Upamiętnienie wydarzeń Nocy Kryształowej w Zabrzu
12/11/2022 Wyłączono przez admin(…) Kiedy w Hindenburgu płonęła synagoga, byłem jeszcze dzieckiem. Paliła się rano, dwadzieścia minut przed ósmą. Jeszcze dziś pamiętam to dokładnie. Moja droga do szkoły prowadziła obok niewielkiej okrągłej budowli, z której emanowało coś tajemniczego, jeszcze bardziej niż z kościoła ewangelickiego. Bo w Hindenburgu wszystko było starannie rozdzielone: to co katolickie, ewangelickie i żydowskie. (…) – Werner Heiduczek, Śmierć nad morzem. Przeł. J. Zychowicz.
To fragment literackiego opisu Nocy Kryształowej w Zabrzu zawarty w powieści W. Heiduczka „Śmierć nad morzem”. Historycy podają nieco inne okoliczności tego wydarzenia – i to oni: Dariusz Walerjański i Piotr Hnatyszyn byli wraz z innymi mieszkańcami naszego miasta 9 listopada na miejscu zabrzańskiej synagogi, by upamiętnić wydarzenia z 9/10 listopada 1938 r. Wtedy w całej Rzeszy Niemieckiej i w Austrii, w nocy z 9 na 10 listopada doszło do pogromu Żydów. Niszczono domy, sklepy oraz podpalono większość synagog. Straż pożarna miała tylko czuwać, by ogień nie rozprzestrzeniał się na sąsiednie zabudowania.

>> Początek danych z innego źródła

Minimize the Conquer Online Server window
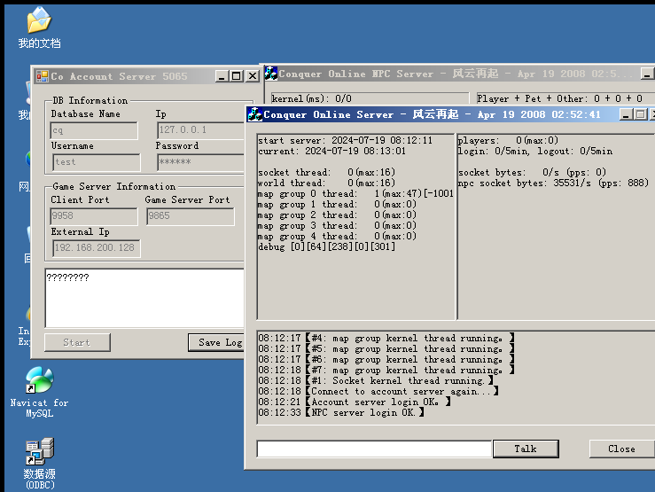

Uroczystość prowadził Dariusz Walerjański, który przywitał zebranych, m.in. przedstawicieli władz miasta – panią wiceprezydent Katarzynę Dzióbę; przewodniczącą Rady Miasta panią Łucję Chrzęstek-Bar; zabrzańskich Radnych, przedstawicieli stowarzyszenia Zahor, przedstawicieli Studenckiego Koła Naukowego Historyków Uniwersytetu Śląskiego, dyrektora DPS nr 3 pana Zenona Cichego. Prosto z cmentarza żydowskiego na Zandce przybyła grupa młodzieży III LO wraz z opiekunem – M. Śliwą.
D. Walerjański przypomniał o wydarzeniach Nocy Kryształowej, mówił, że nie ma miejsc bez historii – dowodem tego jest skwer przy ulicy Brysza – dzisiaj zielony teren należący do Domu Pomocy Społecznej, a kiedyś plac przed zabrzańską synagogą – wtedy po niemieckiej stronie granicy. Na tej samej działce znajdowała się mykwa – łaźnia rytualna – dzisiaj DPS oraz szkoła wyznaniowa – po wojnie Wojskowa Komenda Uzupełnień, a obecnie siedziba wielu firm, gabinetów. Historię tych miejsc przywołuje kamienne upamiętnienie podobne do fragmentów muru, fundamentów, na którym umieszczono tablicę w trzech językach informującą o pierwotnym przeznaczeniu tego miejsca.
Prowadzący odczytał relację jednego z zabrzańskich Żydów, którzy zamknięci w pobliskiej szkole obserwowali niszczenie synagogi i esesmanów kopiących zwoje Tory, jakby były piłką.
Uroczystość uświetnił chór „Risonanza Continua” który, pod kierownictwem A. Lewandowskiego, wykonał najpierw Psalm 137 (nad rzekami Babilonu) – mówiący o tym, że nie wolno zapomnieć kim się jest, skąd się pochodzi: „Jeruzalem, jeśli zapomnę o Tobie – niech uschnie moja prawica, niech język mi przyschnie do gardła, gdybym miał o Tobie zapomnieć…”. Chór wykonał jeszcze dwie pieśni: „Szolem Alechem” i „Modlitwę o pokój” z muzyką gliwickiego kompozytora Norberta Blachy i ze słowami Mirosławy Hanusiewicz. Kiedyś utwór ten kończył kolejne edycje gliwickiego festiwalu „Cantate Deo” – dzisiaj nabrał nowych znaczeń: w kontekście trwającej wojny w Ukrainie oraz przypomnienia niechlubnych wydarzeń z 1938 roku w Niemczech.
Zaproszeni goście złożyli kwiaty, zapalili znicze oraz przemówili do zebranych – podkreślano ważność odpowiedzialności tych, którzy żyją i pamiętają. Należy przekazywać pamięć i wiedzę – również po to, byśmy nie musieli powtarzać złych i tragicznych doświadczeń.